:: Entries shown ::

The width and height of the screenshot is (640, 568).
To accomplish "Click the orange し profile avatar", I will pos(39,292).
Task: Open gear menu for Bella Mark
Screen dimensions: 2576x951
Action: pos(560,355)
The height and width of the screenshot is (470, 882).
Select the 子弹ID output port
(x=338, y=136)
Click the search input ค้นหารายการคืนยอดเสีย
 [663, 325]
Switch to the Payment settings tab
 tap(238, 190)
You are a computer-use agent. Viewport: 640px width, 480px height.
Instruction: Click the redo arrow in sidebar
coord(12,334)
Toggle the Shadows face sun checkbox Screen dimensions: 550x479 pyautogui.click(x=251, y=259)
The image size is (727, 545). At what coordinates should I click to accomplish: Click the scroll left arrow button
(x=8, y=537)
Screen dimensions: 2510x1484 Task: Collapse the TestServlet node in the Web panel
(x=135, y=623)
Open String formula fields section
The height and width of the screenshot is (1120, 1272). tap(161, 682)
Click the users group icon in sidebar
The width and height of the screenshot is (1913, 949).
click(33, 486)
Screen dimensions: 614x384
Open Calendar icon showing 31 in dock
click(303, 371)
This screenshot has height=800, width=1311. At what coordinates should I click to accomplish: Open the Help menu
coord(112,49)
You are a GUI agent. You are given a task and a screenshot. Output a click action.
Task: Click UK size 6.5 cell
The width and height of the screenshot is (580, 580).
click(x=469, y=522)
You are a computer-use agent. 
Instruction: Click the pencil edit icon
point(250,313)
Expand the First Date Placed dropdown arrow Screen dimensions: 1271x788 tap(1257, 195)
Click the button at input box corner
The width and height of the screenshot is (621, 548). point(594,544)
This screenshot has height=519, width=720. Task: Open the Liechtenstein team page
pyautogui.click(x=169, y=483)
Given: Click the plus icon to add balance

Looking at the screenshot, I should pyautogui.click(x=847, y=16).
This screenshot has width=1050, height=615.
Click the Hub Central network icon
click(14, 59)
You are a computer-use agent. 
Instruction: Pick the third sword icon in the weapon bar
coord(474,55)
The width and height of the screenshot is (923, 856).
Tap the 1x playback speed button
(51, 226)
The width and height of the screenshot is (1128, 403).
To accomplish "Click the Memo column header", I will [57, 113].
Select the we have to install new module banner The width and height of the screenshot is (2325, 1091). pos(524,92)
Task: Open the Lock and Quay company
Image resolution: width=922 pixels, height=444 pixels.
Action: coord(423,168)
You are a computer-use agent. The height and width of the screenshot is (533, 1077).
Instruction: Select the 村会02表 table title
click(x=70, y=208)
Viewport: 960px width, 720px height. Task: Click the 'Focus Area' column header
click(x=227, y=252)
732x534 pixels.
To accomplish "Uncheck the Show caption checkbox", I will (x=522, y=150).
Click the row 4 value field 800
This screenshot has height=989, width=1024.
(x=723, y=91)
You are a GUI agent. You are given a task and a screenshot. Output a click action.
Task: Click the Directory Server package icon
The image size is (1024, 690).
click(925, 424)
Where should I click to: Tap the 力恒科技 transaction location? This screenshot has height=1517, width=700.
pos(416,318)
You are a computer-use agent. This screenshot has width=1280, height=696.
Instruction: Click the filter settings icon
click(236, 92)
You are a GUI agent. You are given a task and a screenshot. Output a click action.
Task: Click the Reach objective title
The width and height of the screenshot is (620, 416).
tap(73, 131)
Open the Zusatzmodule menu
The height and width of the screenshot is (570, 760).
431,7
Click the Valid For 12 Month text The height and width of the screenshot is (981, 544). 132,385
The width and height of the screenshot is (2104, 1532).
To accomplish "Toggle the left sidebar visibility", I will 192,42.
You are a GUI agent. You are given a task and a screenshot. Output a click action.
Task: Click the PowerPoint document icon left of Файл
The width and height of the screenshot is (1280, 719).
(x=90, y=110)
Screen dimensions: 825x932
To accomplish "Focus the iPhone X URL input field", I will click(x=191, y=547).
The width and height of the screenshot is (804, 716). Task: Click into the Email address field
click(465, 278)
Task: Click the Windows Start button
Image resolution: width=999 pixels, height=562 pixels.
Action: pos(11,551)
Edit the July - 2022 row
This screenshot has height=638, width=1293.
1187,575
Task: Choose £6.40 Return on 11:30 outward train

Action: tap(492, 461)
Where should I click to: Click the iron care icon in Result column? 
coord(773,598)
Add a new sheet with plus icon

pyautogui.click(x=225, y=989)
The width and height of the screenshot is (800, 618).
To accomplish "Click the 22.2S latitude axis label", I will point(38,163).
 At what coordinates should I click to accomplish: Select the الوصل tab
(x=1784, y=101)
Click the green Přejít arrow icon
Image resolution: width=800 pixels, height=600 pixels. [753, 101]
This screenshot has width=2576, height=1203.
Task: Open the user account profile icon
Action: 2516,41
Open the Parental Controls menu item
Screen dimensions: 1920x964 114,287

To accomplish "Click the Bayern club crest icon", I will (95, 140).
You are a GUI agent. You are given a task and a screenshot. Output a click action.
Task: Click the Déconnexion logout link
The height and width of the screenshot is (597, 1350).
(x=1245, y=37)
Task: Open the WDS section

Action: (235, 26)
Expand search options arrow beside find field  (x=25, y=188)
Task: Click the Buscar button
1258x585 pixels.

:::

Stated goal: Rewrite the rows from the line with "The width and height of the screenshot is (2104, 1532)." up to and including the line with "click(465, 278)", changing "Email address field" to "Email input field" and keeping everything else the same.

Task result:
The width and height of the screenshot is (2104, 1532).
To accomplish "Toggle the left sidebar visibility", I will 192,42.
You are a GUI agent. You are given a task and a screenshot. Output a click action.
Task: Click the PowerPoint document icon left of Файл
The width and height of the screenshot is (1280, 719).
(x=90, y=110)
Screen dimensions: 825x932
To accomplish "Focus the iPhone X URL input field", I will click(x=191, y=547).
The width and height of the screenshot is (804, 716). Task: Click into the Email input field
click(465, 278)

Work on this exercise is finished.